_練習問題_: 砲弾生産を扱った本文の「参考:Pentagon Will Increase」から「の半分まで減らす必要がある。」までを、両端も含めて書き写しなさい。その際、「欧米諸国」は「西側諸国」に置き換えること。

_本文抜粋_:
++++++++++++++++++++

米陸軍は「2025年までに155mm砲弾の生産量を月4万発に引き上げる」と明かしていたが、ニューヨーク・タイムズ紙は24日「155mm砲弾の生産量を6倍に増やして月産9万発に引き上げる」と報じている。
参考:Pentagon Will Increase Artillery Production Sixfold for Ukraine
2023年は戦い方を工夫する必要があるものの戦いが長引けばウクライナ軍が有利になる可能性も
欧米の砲弾製造企業は榴弾砲や自走砲で使用する155mm砲弾を毎月4万発ほど製造できるのだが、ロシア軍と戦うウクライナ軍は月9万発も消耗しているため欧米諸国は備蓄分を取り崩し続けており、供給量と消費量のギャップを早急に解決しないと備蓄分が空っぽになるか、ウクライナ軍に引き渡す砲弾を現在の半分まで減らす必要がある。
米国の155mm砲弾は政府所有の施設を民間企業が運営する形で生産を行い、砲弾本体はジェネラル・ダイナミクスが運営するペンシルバニア州の工場で、砲弾の中に詰める火薬はBAEが運営するテネシー州の工場で、砲弾に火薬を詰める作業はアメリカン・オーディナンスが運営するアイオワ州の工場で、155mm砲弾を発射するための装薬はBAEが運営するバージニア州の工場で作られ、毎月1.5万発を陸軍や海兵隊などに供給しているのだが、米陸軍は生産量を引き上げるために大規模な投資を行う予定だ。

++++++++++++++++++++

[保存済みエントリ]
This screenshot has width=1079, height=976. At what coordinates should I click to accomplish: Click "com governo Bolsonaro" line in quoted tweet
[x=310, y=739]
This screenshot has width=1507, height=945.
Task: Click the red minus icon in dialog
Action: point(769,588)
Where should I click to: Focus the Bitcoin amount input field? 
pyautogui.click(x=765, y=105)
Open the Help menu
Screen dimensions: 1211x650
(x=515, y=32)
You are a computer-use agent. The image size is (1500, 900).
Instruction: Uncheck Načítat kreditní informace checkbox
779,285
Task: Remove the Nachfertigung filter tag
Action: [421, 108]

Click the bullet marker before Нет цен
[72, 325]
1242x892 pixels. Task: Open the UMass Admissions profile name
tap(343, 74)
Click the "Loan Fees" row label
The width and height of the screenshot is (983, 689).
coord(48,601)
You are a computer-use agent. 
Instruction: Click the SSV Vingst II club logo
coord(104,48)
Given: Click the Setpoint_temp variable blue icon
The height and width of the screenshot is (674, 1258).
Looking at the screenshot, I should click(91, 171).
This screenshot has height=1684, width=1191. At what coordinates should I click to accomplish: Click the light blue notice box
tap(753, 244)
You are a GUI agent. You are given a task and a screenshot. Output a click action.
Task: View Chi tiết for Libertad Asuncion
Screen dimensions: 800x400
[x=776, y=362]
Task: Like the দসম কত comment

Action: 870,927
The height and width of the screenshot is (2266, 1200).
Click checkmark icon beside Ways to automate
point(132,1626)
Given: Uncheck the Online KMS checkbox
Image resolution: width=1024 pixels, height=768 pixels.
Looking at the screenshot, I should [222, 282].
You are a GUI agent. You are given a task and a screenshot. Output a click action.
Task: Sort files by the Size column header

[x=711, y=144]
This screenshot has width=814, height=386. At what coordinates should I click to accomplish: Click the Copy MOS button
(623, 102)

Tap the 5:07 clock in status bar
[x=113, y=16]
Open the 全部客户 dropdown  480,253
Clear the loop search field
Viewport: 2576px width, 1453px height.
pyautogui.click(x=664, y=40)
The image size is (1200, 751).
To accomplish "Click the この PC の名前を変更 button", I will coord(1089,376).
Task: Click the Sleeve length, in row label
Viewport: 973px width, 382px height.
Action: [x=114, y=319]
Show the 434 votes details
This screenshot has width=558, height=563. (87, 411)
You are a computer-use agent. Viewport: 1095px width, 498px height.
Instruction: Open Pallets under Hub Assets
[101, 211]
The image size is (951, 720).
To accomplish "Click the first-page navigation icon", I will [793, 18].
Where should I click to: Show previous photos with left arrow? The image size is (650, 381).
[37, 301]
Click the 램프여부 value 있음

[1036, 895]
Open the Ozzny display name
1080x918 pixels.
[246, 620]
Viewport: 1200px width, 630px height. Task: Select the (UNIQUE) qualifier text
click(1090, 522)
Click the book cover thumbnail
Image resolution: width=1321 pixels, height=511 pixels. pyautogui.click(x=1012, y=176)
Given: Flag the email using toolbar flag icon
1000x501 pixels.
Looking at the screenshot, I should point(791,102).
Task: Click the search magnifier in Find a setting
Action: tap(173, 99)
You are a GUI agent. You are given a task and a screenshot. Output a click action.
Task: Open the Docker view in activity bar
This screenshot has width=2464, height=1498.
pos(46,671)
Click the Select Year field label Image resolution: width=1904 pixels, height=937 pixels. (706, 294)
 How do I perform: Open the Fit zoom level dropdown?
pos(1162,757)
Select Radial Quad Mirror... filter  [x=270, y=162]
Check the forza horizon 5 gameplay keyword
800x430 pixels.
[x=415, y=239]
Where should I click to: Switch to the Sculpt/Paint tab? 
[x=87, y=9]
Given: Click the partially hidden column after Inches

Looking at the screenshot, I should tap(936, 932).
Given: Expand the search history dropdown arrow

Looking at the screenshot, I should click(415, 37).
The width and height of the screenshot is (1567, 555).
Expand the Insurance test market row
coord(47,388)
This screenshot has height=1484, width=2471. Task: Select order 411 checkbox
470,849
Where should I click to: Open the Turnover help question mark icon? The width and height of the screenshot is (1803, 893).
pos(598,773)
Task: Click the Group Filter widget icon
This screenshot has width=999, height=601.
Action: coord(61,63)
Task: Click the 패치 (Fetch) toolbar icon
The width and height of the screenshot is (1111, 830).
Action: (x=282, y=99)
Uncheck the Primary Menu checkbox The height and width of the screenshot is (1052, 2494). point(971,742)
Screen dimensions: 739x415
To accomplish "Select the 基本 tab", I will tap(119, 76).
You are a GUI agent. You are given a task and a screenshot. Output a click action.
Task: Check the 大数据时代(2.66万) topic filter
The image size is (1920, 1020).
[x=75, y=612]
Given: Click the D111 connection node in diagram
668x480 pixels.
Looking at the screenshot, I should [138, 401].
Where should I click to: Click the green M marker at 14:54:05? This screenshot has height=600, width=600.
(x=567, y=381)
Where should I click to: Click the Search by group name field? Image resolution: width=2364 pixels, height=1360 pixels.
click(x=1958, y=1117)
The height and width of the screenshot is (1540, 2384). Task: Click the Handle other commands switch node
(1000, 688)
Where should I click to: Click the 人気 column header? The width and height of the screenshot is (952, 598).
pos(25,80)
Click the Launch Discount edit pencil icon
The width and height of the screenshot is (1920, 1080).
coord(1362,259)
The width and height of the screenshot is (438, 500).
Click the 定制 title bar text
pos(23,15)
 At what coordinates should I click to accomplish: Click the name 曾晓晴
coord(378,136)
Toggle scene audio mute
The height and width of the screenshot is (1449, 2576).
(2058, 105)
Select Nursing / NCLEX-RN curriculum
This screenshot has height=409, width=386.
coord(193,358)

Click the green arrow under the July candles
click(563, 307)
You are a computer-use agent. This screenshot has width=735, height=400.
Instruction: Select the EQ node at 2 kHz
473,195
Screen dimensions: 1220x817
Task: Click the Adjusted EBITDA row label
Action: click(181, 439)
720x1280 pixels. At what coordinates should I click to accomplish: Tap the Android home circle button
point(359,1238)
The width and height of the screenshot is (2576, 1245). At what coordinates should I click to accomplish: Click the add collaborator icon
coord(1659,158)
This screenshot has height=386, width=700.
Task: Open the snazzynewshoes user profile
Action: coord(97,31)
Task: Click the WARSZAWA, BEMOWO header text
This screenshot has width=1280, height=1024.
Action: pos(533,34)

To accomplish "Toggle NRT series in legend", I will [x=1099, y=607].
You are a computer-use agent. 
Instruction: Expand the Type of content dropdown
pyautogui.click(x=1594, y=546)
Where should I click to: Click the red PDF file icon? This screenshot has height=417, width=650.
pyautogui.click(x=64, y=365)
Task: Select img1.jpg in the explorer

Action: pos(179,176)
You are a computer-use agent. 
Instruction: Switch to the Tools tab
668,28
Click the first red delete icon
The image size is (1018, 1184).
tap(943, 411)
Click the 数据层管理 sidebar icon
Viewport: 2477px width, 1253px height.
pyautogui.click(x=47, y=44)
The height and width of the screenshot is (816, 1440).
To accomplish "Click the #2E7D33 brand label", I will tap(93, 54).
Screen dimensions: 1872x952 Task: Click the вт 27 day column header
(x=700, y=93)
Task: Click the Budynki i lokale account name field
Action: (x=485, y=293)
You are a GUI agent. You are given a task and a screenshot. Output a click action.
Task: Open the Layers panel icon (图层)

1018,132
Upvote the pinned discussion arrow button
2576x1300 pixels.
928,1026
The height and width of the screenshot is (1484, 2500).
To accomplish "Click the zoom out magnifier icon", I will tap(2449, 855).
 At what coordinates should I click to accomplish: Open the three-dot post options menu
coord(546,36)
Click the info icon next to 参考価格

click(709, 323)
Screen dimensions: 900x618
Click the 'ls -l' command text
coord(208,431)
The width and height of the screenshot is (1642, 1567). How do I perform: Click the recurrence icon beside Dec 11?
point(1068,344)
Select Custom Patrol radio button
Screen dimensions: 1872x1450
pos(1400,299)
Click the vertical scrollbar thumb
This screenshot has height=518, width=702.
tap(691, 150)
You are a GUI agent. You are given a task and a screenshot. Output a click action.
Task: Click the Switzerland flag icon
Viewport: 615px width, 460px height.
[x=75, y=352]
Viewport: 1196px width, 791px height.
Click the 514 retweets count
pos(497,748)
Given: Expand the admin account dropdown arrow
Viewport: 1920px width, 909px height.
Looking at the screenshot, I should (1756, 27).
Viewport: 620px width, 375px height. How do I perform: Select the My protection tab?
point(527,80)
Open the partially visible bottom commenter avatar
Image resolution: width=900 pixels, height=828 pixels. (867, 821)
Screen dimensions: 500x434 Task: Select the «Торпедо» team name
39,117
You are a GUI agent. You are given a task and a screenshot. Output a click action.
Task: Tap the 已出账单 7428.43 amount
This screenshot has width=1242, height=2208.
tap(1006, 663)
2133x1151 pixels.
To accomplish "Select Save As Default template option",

++++++++++++++++++++

_解答_:
参考:Pentagon Will Increase Artillery Production Sixfold for Ukraine
2023年は戦い方を工夫する必要があるものの戦いが長引けばウクライナ軍が有利になる可能性も
欧米の砲弾製造企業は榴弾砲や自走砲で使用する155mm砲弾を毎月4万発ほど製造できるのだが、ロシア軍と戦うウクライナ軍は月9万発も消耗しているため西側諸国は備蓄分を取り崩し続けており、供給量と消費量のギャップを早急に解決しないと備蓄分が空っぽになるか、ウクライナ軍に引き渡す砲弾を現在の半分まで減らす必要がある。